A rending shriek filled the anteroom as Sir Keegan dropped his longsword and grasped his head. "Yes! I remember! What darkness touched me!"
"That can not be undone, but do not do more ill by harming those who would have been your allies in another better time. Help us!" Vorthos urged.
The skeleton sat heavily on the coffin from which he had emerged, hands still cradling his skull.
"I am past redemption. But perhaps I can grant you aid. I cannot leave this crypt, but Aecris can," the skeletal knight said, gesturing at his longsword. "Perhaps this elegant weapon, unlike me, can be redeemed. I give it to you that you might purge this keep of those who seek to open the rift."
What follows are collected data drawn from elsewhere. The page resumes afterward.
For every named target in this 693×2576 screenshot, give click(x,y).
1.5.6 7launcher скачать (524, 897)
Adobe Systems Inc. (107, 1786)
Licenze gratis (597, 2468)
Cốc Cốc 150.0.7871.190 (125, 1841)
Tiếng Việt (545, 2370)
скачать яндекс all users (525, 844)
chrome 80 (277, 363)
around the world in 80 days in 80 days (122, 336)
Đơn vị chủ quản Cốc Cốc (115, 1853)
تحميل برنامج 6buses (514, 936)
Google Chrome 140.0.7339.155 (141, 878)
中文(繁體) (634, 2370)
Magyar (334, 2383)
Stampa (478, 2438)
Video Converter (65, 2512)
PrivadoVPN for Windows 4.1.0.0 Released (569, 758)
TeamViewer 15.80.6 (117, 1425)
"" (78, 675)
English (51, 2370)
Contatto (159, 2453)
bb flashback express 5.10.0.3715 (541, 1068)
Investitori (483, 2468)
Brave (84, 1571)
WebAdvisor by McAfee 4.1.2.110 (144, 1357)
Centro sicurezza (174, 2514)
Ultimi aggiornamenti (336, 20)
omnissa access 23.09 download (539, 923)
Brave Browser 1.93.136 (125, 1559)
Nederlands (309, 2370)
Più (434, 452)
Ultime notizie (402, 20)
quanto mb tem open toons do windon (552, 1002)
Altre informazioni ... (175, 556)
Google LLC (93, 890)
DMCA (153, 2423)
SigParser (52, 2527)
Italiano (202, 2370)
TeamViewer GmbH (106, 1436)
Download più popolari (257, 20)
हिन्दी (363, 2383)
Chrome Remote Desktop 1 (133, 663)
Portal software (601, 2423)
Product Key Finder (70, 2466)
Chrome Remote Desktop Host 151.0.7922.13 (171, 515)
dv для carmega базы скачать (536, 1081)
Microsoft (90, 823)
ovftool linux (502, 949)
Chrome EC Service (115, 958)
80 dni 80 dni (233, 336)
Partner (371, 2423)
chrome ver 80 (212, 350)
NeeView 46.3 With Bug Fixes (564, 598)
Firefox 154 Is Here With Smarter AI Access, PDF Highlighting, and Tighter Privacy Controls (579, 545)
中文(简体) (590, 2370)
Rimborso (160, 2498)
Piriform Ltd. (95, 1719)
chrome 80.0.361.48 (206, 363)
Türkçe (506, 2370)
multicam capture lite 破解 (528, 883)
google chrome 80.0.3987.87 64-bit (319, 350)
The skeletal warrior stood up, picked up the sword, still gleaming after years in the dust, and presented its hilt to Madeleine. "Take it, swordswoman. I see in your heart valor and loyalty, but guard yourself lest it become recklessness and cold-heartedness against strangers."
"Seek Bahamut's boon at the altars outside and perhaps our lord too will grant you aid. I see that devotion to Bahamut burns in your heart and it may save you from corruption, but remember that devotion can easily be corrupted into fanaticism and inflexibility," he addressed Farad.
"Go," he commanded. "I hope for all of us that if you are successful that we will not meet again in this world."
They left the anteroom and as they closed the doors the darkness fell like a curtain over the sight of the skeletal warrior standing astride his coffin, silent as the grave.